Dear Tyler,
Hi my sweet son. How are you today? I hope that all is fine up there in Heaven. Mom is not doing so well today. What can I say... my heart is in so much pain. I haven't been sleeping and I know it is because of these 3 days.. the 18th, 19th, and 20th. It has been this way since June.
5 months ago today is when I got that dreaded phone call in Oklahoma. It was early in the morning. I was so scared. I didn't know what was going on. You were on your way to the hospital and you weren't talking or waking up. I was praying that you would get better and that this was just one hell of a scare, but as the day went on I kept getting this gut feeling that something terrible happened. Then I got the phone call from the doctor. Mark and I tried all day to get a flight out. We called all the airlines and no one would help. I couldn't sit down, I couldn't talk, I couldn't do anything but cry. You needed Mom and I needed to be there and I couldn't be. I thank God that you were not alone. Meme, Bob, Grandpa, Debbie, Aunt Becky, and Brandy were with you. I hope that you were not mad at Mom. I was trying my best. I loved you with all my heart and soul. I always will. You will always be my little boy. Please know and remember this.

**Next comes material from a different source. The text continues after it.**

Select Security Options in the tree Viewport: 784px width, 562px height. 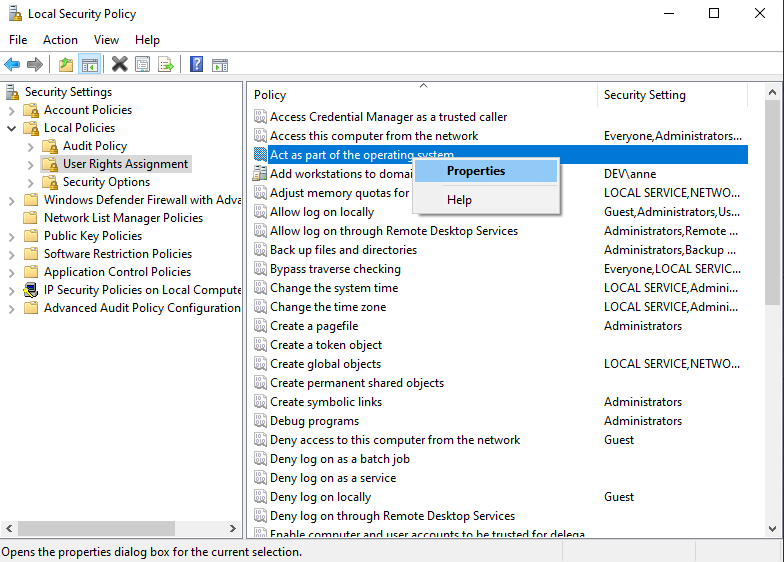point(106,182)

I wanted to tell you that last night when I walked the dogs that the clouds moved and the stars were out. I was talking to you... did you hear me? I was wondering what you do at night?? Are you with friends and family or are you alone?? Have you seen Ron yet?? Is he ok too?? I was thinking that 2 of the 3 Amigos are together again.. did that make you smile?? I guess I have so many questions for you. I wonder so much and only you can answer them. I am hoping to have another reading with Forrest after the Holidays. I hope that you come through again so we can have another conversation. Mom would really like that. Maybe some answers will put my mind at ease.
I am trying so hard. I want you to be proud of me. I want to be happy for you because you are set free. I want to be happy but it is just so damn hard. I hurt. I am angry. I am sad. I am depressed. I can't help it. I wish I could. Please help Mom so that I can see things through a different light. I need you. I need your help. Thanks Tyler.
Today is bright and sunny. I know I will see my bright star tonight. I will again whisper and talk to you . I will kiss my necklace like I always do too. Hope you will be listening. I miss you so much. I love you to the moon and back and all the way around the world.
Have a great night and many sweet dreams to you. Always, Mommy xoxoxo. Muah!